Cleveland, OH--For 20 years, Jim Jatich was completely dependent on others for everything, eating, shaving, combing his hair. Today, he talks on the phone, works on a computer, pours his own drinks thanks to Functional Electronic Stimulation (FES).
The Freehand, a FES device developed at Cleveland FES Center and offered commercially by NeuroControl, gives a person the ability to use either a lateral or palmer grasp via a shoulder control system.
"The real challenge engineering-wise was to move this device from prototype to mass production for commercial use," says Geoffrey Thrope, vice president of NeuroControl.
For the clinical trials, NeuroControl developed a standardized data collection system that proved the patient had no finger control prior to surgery, with improvement after. First, NeuroControl engineers measured the force of pinch. Starting with a standard force transducer used to measure the strength of a pinch in normal hands, engineers modified the instrument for a paralyzed hand. "It took months to figure out how to keep a patient's finger in place long enough to take a measurement," Thrope says. "Finally, we hit on the idea to use aluminum rods shaped in an L bracket. We coated the surface with the same rubber material used for Ping-Pong paddle faces."

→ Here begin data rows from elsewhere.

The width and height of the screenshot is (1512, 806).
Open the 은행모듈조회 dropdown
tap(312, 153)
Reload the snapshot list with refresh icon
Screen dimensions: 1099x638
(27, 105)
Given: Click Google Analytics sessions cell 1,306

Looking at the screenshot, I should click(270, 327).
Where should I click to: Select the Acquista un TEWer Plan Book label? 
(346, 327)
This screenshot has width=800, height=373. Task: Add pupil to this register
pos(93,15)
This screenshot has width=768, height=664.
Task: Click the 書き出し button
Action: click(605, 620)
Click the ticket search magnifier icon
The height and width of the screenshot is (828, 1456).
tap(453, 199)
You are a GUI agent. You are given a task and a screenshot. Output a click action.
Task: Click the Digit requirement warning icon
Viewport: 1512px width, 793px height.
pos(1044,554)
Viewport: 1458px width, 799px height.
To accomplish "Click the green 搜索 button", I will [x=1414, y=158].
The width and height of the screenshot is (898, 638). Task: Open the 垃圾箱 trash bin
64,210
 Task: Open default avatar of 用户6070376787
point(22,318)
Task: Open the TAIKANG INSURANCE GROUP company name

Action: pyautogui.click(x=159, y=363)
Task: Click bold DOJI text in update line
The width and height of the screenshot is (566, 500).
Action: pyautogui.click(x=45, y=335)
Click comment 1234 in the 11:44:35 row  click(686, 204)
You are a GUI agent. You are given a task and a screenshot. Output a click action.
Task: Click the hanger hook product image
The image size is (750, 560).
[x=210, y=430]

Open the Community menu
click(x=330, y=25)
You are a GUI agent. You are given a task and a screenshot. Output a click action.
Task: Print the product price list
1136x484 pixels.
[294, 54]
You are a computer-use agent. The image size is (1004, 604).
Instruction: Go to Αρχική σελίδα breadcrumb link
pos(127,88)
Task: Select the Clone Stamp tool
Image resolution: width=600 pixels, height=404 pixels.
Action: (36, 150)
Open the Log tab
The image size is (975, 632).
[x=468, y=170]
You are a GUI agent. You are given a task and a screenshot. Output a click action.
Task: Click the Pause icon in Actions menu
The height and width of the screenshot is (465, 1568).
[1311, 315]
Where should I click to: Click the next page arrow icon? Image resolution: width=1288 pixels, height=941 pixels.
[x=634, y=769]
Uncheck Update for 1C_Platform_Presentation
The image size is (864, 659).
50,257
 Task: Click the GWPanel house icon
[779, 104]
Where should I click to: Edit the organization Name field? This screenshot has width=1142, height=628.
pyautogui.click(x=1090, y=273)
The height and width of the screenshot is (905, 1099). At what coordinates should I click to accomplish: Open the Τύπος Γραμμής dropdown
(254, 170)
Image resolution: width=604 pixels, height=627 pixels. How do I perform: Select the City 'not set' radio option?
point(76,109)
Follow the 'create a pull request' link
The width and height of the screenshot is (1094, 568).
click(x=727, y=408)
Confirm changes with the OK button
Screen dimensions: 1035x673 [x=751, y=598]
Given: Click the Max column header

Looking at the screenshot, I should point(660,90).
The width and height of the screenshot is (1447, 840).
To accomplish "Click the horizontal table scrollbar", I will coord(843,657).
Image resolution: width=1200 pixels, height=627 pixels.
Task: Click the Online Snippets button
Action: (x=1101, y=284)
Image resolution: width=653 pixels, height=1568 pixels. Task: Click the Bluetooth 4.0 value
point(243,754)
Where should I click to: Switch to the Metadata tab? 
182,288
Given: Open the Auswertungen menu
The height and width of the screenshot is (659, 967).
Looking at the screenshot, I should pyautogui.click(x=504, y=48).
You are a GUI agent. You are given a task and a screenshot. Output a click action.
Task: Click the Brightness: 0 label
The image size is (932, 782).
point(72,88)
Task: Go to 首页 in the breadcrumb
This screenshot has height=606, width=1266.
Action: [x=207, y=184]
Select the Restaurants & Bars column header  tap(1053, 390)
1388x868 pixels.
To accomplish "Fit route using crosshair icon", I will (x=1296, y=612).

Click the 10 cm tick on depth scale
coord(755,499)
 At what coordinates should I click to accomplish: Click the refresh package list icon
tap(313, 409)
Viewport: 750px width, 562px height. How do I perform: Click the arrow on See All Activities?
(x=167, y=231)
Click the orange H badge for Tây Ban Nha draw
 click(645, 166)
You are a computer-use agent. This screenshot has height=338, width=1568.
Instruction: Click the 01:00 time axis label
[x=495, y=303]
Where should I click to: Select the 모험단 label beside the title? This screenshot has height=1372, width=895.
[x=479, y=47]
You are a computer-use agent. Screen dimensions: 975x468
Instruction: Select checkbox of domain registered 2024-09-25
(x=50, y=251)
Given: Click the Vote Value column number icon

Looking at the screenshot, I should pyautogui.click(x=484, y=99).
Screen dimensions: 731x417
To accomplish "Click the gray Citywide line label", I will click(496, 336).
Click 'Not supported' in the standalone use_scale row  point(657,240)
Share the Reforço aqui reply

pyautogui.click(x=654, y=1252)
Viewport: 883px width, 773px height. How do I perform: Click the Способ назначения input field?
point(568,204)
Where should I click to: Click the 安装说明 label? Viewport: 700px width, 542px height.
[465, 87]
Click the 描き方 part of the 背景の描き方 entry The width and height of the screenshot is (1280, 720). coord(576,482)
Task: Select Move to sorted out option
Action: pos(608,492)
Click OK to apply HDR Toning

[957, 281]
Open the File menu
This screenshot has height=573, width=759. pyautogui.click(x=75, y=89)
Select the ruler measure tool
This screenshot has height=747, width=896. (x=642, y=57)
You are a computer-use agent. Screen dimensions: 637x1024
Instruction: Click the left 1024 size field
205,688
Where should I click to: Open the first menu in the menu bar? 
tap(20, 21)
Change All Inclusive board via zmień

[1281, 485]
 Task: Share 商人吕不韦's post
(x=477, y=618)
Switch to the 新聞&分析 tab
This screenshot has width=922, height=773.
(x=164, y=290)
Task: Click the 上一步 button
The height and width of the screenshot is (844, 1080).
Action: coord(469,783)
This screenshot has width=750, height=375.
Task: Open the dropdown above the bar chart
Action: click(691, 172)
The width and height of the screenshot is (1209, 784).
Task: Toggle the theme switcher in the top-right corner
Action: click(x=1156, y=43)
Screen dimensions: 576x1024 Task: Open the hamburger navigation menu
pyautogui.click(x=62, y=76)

Next, engineers developed a standing object manipulation task test. A physical therapist came up with six representative tasks that a patient would not be able to do without a hand system. One such test was the "baked potato" standard. Researchers gauged the force exerted by a person to break the surface of a baked potato with a fork using a normal force transducer. The average force became the standard. Next, NeuroControl placed a plunger in a hollow cylinder. Underneath the plunger was a spring with a constant that matched the calculated standard. The patient was required to grasp the plunger and push its Teflon rod to that level.
Another challenge was programming software for the electrical implant. With a specially written, Windows-based software program, therapists could program and customize the system to each patient's needs without an engineer present.
FDA approved the Freehand last August for adults with quadriplegia with C5 or C6 (fifth or sixth cervical vertebrae) spinal cord injuries.
In the U.S., 16 clinical centers are trained to implant the device. Ninety patients are now using it. Out of the 200,000 people in the U.S. with spinal cord injuries, 25,000 of these could be evaluated to use the Freehand system.